Tag management systems like Tealium, however, not only reduce page weight by replacing multiple vendor tags with a single tag, but also load tags asynchronously, which means that the browser loads numerous tags at the same time, resulting in faster load speeds. Moreover, Tealium offers “Conditional Tag Loading.” This enables enterprises to set up load rules to reduce the number of times a tag is loaded on a page. The Tealium platform also features “Slow Tag Killing,” which enterprises can leverage to dismiss slow-loading tags automatically, based on predefined criteria. Both of these features can have a positive impact on a site’s overall performance.
An influx of traffic could cause your site to load slowly, or even worse,
crash.
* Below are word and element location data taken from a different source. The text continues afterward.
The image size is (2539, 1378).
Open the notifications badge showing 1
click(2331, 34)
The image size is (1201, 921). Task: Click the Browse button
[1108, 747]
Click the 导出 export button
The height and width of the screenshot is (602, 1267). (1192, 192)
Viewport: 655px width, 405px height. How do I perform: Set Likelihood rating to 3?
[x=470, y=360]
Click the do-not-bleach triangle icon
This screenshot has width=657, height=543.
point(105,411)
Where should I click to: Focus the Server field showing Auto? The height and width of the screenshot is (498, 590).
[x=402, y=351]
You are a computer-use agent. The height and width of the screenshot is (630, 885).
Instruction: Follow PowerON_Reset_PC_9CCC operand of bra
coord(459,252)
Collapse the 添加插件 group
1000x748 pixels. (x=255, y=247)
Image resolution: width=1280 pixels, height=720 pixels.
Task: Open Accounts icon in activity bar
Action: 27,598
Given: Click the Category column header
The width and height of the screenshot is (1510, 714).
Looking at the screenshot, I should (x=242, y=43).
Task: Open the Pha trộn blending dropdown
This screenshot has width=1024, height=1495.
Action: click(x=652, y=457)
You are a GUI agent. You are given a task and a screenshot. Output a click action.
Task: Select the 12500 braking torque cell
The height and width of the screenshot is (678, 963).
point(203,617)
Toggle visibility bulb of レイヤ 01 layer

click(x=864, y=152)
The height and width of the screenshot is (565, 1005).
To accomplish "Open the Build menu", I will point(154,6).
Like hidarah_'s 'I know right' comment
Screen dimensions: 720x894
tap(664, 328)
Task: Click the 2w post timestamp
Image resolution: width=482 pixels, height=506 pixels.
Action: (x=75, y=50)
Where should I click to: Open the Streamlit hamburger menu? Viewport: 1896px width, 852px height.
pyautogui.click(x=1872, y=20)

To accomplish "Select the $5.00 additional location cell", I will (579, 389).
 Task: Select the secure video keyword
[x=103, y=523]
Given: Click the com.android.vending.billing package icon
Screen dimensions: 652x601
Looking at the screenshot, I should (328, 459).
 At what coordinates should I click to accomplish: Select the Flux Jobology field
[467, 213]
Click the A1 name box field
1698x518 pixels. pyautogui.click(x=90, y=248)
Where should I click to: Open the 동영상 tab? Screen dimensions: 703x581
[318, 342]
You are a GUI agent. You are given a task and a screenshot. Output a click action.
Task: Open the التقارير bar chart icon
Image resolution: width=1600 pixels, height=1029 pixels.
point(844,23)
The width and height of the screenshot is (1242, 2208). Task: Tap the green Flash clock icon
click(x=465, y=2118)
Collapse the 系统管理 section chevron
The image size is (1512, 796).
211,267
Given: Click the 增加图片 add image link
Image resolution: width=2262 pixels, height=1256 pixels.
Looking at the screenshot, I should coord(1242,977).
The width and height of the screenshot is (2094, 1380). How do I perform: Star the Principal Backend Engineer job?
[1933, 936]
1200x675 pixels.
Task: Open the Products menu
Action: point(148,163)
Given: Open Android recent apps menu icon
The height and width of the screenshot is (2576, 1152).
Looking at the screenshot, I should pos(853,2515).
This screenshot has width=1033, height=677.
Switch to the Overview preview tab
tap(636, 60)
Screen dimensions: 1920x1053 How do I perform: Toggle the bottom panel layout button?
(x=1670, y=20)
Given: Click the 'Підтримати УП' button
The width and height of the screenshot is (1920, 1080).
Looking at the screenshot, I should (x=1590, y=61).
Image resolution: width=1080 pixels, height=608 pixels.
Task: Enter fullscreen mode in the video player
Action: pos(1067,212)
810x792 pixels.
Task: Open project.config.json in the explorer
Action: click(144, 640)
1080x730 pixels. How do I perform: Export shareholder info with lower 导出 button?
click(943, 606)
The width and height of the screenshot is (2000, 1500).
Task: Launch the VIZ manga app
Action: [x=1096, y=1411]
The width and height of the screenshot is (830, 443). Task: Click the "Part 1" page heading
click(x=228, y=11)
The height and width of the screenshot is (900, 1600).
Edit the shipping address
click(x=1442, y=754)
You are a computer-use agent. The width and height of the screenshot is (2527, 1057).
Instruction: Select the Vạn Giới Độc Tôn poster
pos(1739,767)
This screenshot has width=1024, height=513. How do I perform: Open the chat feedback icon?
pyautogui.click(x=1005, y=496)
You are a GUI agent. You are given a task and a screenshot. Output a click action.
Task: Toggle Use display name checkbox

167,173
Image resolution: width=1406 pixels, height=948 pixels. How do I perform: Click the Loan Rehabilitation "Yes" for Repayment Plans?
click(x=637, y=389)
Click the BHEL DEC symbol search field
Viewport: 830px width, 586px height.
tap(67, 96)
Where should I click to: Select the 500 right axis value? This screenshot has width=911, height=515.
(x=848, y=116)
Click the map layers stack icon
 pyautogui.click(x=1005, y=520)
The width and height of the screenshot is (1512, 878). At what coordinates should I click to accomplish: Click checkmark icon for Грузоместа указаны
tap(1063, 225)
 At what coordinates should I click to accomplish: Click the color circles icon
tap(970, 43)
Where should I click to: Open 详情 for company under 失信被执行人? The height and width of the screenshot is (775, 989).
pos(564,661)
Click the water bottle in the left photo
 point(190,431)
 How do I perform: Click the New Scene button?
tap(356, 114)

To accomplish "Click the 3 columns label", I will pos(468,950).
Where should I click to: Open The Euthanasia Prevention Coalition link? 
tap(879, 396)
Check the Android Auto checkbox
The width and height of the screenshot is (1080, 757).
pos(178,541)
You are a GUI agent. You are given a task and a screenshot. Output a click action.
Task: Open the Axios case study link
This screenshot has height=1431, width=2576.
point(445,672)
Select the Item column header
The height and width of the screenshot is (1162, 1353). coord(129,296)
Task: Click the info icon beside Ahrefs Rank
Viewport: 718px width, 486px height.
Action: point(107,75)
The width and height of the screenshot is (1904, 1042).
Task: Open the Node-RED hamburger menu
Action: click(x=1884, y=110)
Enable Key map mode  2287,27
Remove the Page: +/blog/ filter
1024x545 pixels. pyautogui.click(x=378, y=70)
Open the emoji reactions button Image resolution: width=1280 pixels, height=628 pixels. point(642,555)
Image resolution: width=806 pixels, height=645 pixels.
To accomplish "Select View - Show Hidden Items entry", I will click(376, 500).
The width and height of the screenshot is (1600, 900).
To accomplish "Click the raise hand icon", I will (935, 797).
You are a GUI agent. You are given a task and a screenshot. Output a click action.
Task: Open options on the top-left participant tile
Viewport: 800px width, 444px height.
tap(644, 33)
To prevent this type of disaster, enterprises should conduct load
testing to analyze how their site performs during an influx in traffic.
Keynote’s load testing offerings, for example, enable development teams to test sites with real-world traffic from multiple Internet backbones and countries. Oftentimes load testing is a hot subject leading up to the winter holidays, as this is the time when sites are most likely to see the most traffic. However, Aaron Rudger, senior manager of monitoring at Keynote, recommends that enterprises conduct load tests prior to any event that can lead to higher amounts of traffic, such as marketing promotions.
“Part of our service is that we sit down with customers and help them truly understand the dynamics of their traffic — what are their patterns and how those patterns of demand impact their infrastructure,” said Rudger. “Then we come up with a strategy that best suits their business needs.
Time is of the Essence
There is no time to waste when it comes to fixing website performance issues, as an extra second of loading time can result in an enormous loss of conversions. Time is truly of the essence, and the longer your enterprise waits to fix its performance issues, the more customers and revenue it stands to lose.